# WHAT THIS TASK INVOLVES
Would you pull out every line of the material that contains the string "accomplish"?

# LISTED RECORDS
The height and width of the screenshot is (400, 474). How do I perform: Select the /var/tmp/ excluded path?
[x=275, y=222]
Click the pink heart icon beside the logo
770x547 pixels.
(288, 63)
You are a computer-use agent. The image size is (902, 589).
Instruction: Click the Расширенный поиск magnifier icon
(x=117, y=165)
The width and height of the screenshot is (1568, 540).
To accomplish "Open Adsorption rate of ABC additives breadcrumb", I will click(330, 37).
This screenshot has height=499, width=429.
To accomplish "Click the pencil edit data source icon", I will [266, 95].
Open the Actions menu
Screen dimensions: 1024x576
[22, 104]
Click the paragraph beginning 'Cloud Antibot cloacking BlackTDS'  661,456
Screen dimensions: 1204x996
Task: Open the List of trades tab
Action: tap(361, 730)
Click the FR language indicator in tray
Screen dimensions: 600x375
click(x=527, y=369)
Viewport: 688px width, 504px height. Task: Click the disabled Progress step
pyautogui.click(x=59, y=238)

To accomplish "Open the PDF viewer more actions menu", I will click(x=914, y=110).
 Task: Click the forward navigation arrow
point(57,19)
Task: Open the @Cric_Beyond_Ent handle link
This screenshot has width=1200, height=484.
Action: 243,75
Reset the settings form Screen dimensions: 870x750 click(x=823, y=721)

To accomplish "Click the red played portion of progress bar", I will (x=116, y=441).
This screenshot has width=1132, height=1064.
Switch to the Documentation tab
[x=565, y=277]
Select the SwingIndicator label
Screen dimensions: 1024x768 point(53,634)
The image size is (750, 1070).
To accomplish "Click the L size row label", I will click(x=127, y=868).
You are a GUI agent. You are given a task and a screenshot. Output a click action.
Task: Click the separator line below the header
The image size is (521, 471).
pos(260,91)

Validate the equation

# OUTPUT BELOW
To accomplish "Open Adsorption rate of ABC additives breadcrumb", I will click(330, 37).
To accomplish "Click the pencil edit data source icon", I will [266, 95].
To accomplish "Open the PDF viewer more actions menu", I will click(x=914, y=110).
To accomplish "Click the red played portion of progress bar", I will (x=116, y=441).
To accomplish "Click the L size row label", I will click(x=127, y=868).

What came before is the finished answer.